▶ **THE EXERCISE**
Repeat word for word the lines from the one containing "The height and" through the one containing "point(1151,336)", including both, and leave the pictures out of your answer.
• • • • •
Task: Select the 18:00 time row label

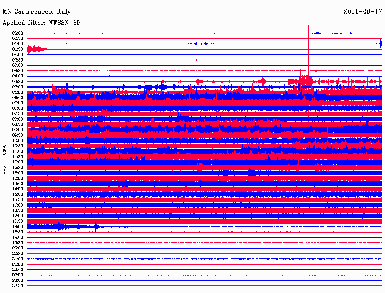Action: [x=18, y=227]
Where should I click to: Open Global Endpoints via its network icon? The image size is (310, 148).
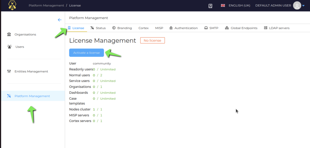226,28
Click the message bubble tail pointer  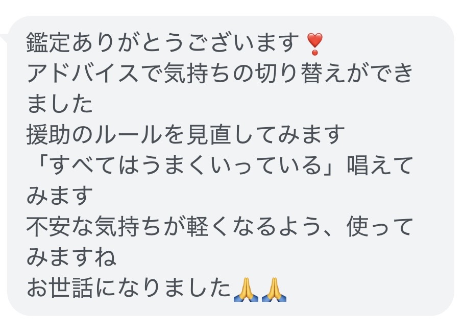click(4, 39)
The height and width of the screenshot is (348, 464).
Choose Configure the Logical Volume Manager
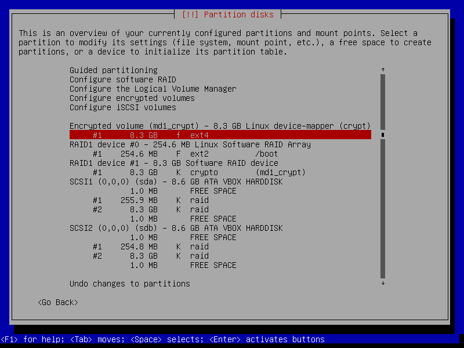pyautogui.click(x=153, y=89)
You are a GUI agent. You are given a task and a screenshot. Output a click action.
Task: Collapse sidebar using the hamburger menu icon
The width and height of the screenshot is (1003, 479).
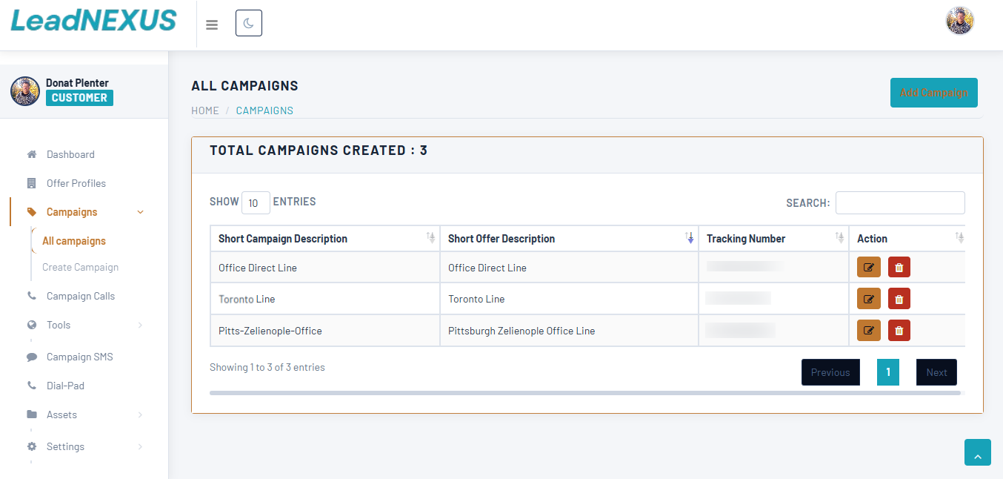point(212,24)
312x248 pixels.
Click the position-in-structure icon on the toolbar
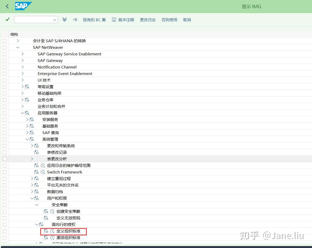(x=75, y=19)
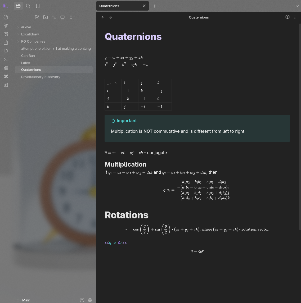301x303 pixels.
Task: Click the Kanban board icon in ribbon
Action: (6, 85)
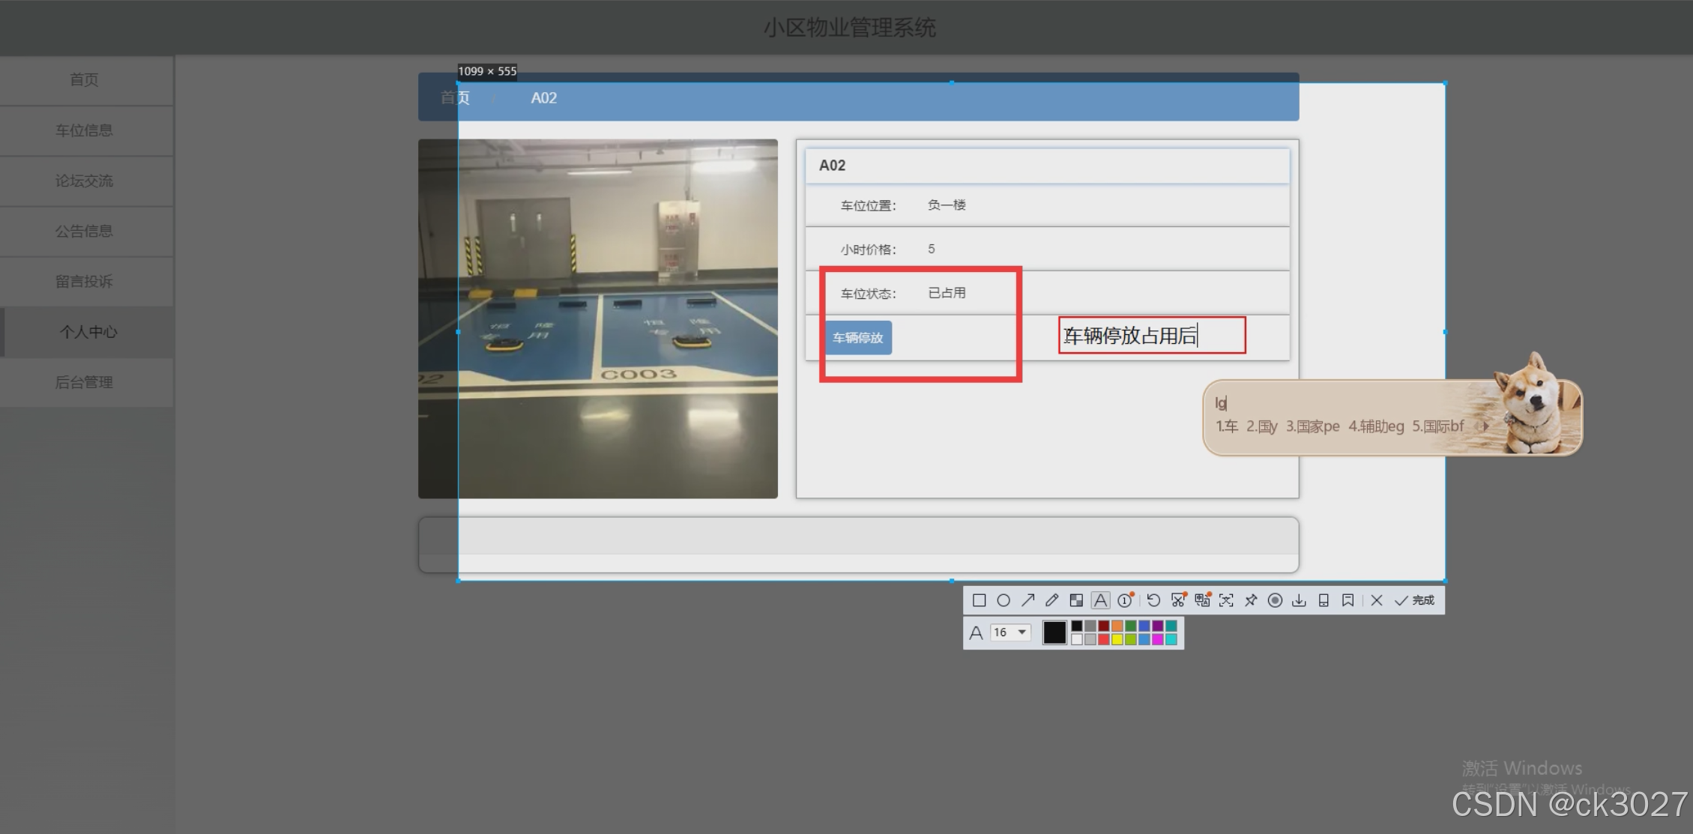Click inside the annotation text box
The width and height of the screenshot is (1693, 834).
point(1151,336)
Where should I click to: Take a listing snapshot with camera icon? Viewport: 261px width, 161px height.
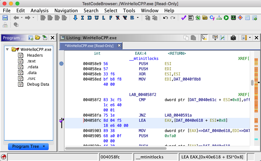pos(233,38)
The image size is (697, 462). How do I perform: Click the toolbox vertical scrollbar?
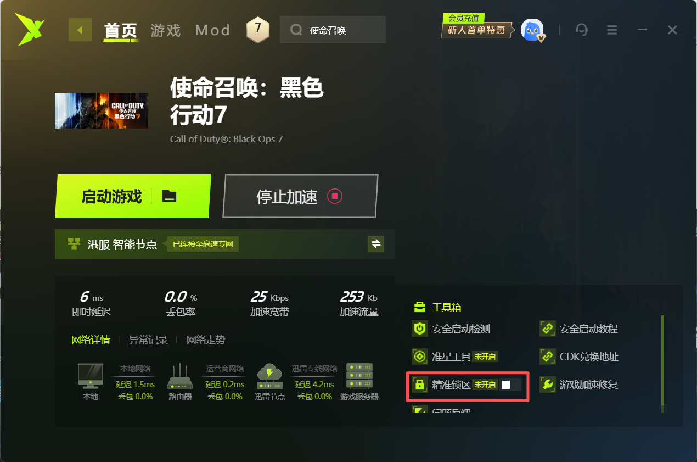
• • • • •
▶ **WORKED ANSWER**
The height and width of the screenshot is (348, 464).
Choose Configure the Logical Volume Manager
pyautogui.click(x=153, y=89)
You are a GUI agent. You are given a task and a screenshot. Output a click action.
Task: Collapse sidebar using the hamburger menu icon
The width and height of the screenshot is (1003, 479).
point(212,24)
312x248 pixels.
Click the position-in-structure icon on the toolbar
(x=75, y=19)
301x303 pixels.
Task: Click the Kanban board icon in ribbon
Action: (6, 85)
Click inside the annotation text box
The width and height of the screenshot is (1693, 834).
point(1151,336)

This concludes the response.